List of tasks:
1 > Do these statements agree with the performance notice? (a) The performance ends in the Museum courtyard. (b) Costumes are by Juan Chamié for EXIT. (c) HYENAZ have performed at SXSW Music Festival in Austin Texas. Answer yes or no for each and quote the words of the notice that decide it.
2 > How would you restate the paragraph of the performance notice beginning "HYENAZ are Mad Kate" as a short list that keeps its main facts?
3 > Reproduce the stretch of the performance notice from "Where : Throughout" through "the stairway outside.".
Top of Document segment
Where : Throughout the Museum building
* The performance begins at the lobby located on the ground floor of the Museum and continues through Galleries 1 & 2, the lobby on the first basement level, and the Museum courtyard until it ends on the stairway outside.
When : August 27 (Wed.) 7 p.m. & August 30 (Sat.) 3 p.m.
People
Directed by Sylbee Kim
Performed by HYENAZ
Music composed by HYENAZ with Nicolas Pelzer, Sylbee Kim
Lyrics by Sylbee Kim, HYENAZ, Nicolas Pelzer
Artistic contribution Nicolas Pelzer
Costumes by Juan Chamié for EXIT
Styling by Yeorg Kronnagel
Objects and Instruments Yeorg Kronnagel, Rilk Mob
Coordinator Taejun Kim
Video Sylbee Kim, Seung-Bum Hong
Photography Nicolas Pelzer
Supported by Korean Cultural Center, Berlin, Mi-Hyun Park (Gayageum)
Participating Artists HYENAZ, Sylbee Kim and Nicolas Pelzer are artists based in Berlin.
- HYENAZ
HYENAZ are Mad Kate (Kathryn Fischer, US) and TUSK (Adrienne Teicher, AU) and define themselves as future techno-shamans. They have performed at SXSW Music Festival in Austin Texas, 100 Grad Performance Festival Berlin, were selected for White Hot Magazine’s Best Artist List 2014 and have been featured on Vice Magazine’s Noisey.com.
Bottom of Document segment
Top of Information
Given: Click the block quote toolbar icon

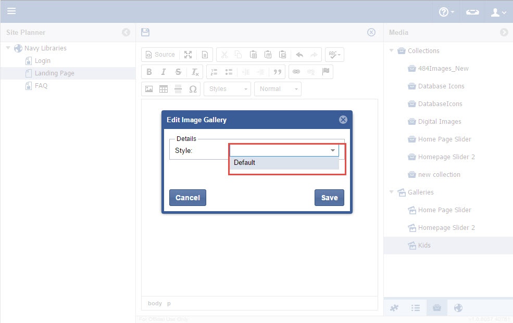Looking at the screenshot, I should point(277,72).
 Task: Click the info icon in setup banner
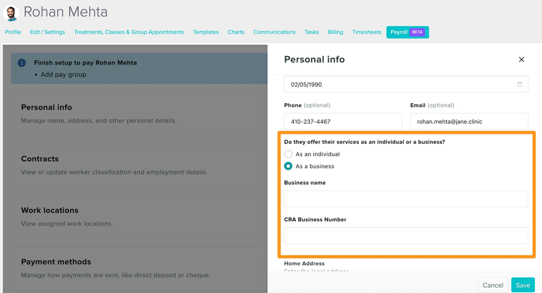click(22, 63)
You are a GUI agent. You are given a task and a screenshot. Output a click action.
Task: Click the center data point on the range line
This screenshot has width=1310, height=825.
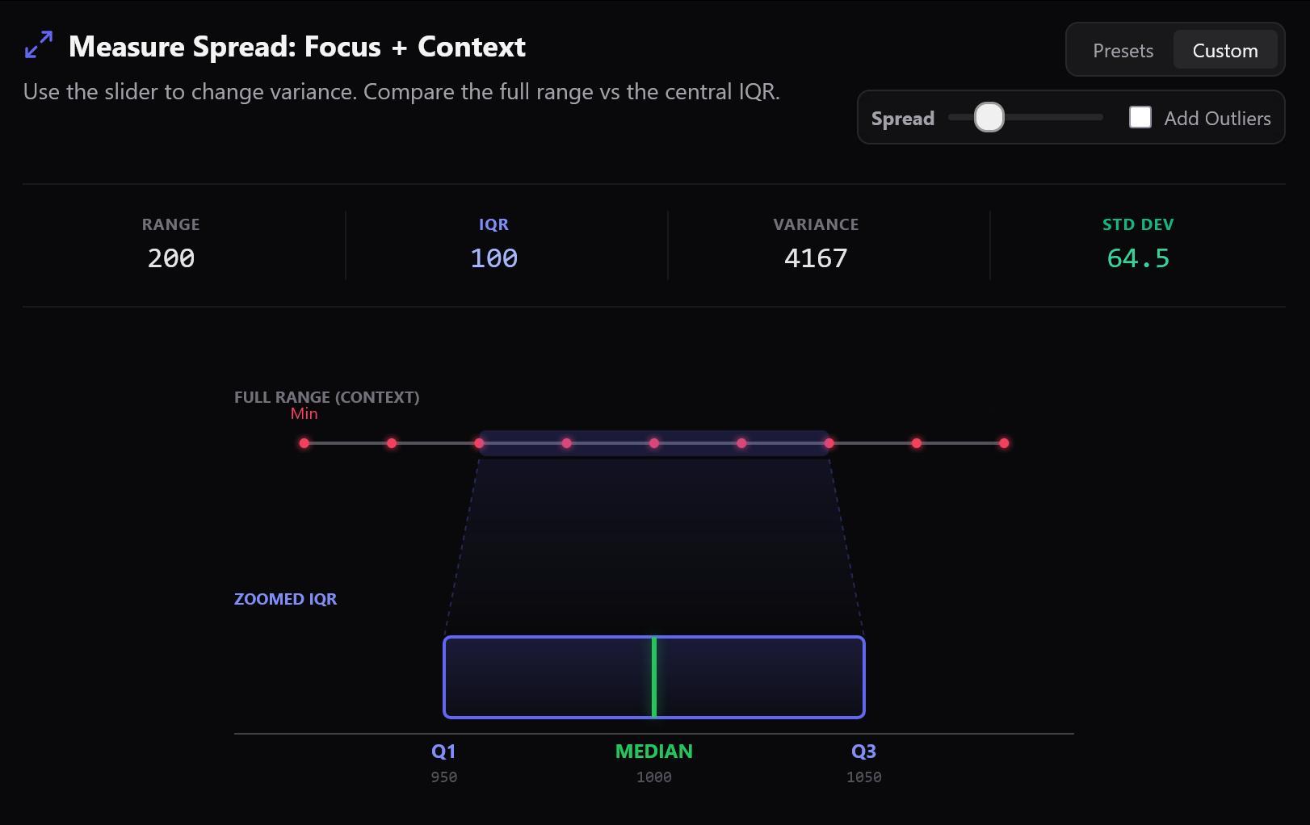pos(654,443)
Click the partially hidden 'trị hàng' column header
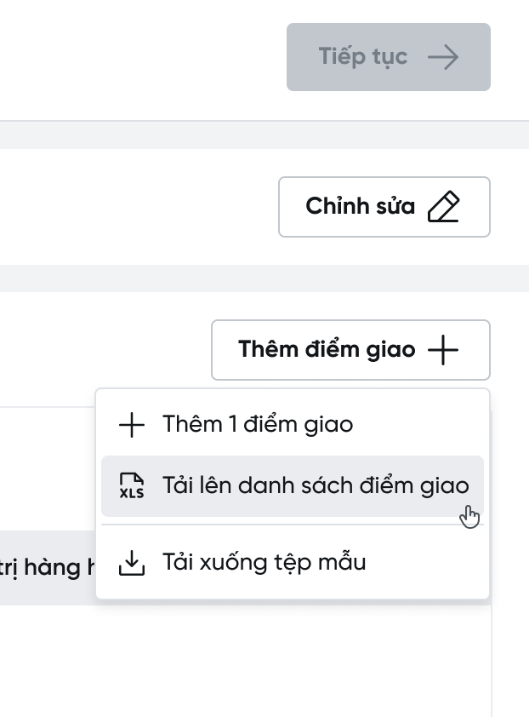This screenshot has width=529, height=717. [47, 568]
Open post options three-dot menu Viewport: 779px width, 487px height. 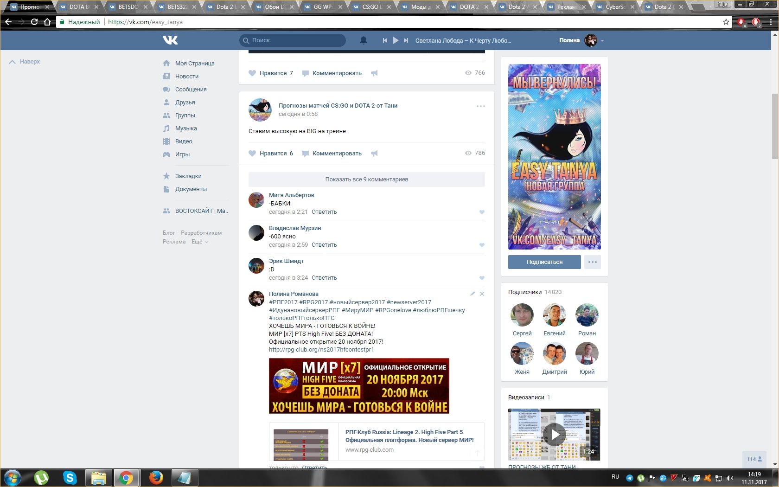pos(480,106)
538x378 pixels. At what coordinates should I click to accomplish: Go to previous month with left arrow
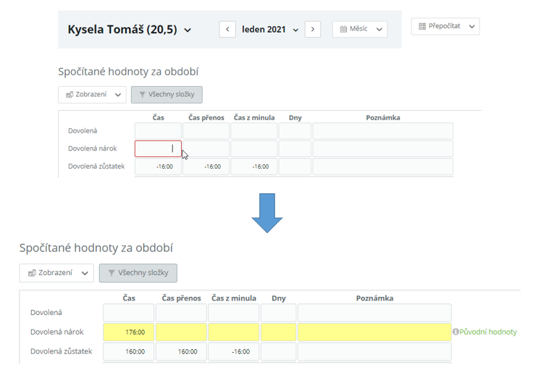[x=227, y=30]
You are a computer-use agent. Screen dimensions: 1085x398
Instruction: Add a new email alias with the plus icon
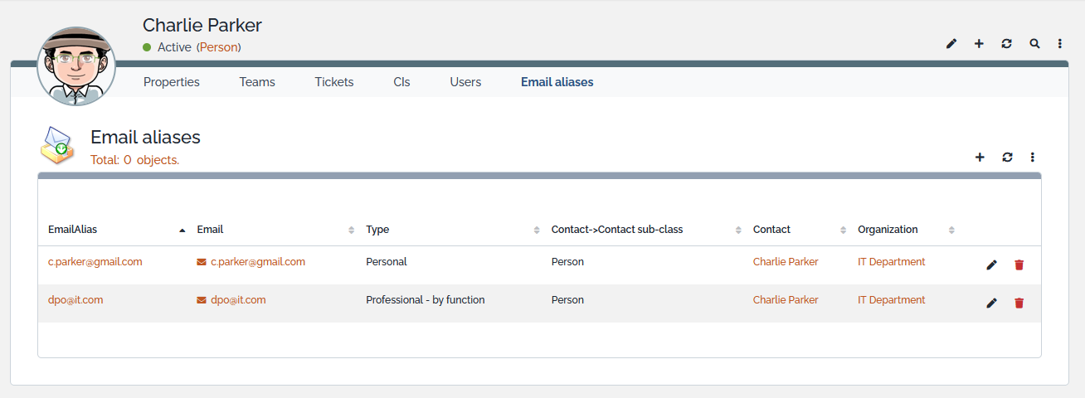coord(980,157)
Bottom of Information
Solutions to the problems:
1 >
(a) No: "until it ends on the stairway outside."
(b) Yes: "Costumes by Juan Chamié for EXIT"
(c) Yes: "They have performed at SXSW Music Festival in Austin Texas"

2 >
- Members: Mad Kate (Kathryn Fischer, US) and TUSK (Adrienne Teicher, AU)
- Self-definition: future techno-shamans
- Performed at SXSW Music Festival in Austin Texas and 100 Grad Performance Festival Berlin
- Selected for White Hot Magazine's Best Artist List 2014
- Featured on Vice Magazine's Noisey.com

3 >
Where : Throughout the Museum building
* The performance begins at the lobby located on the ground floor of the Museum and continues through Galleries 1 & 2, the lobby on the first basement level, and the Museum courtyard until it ends on the stairway outside.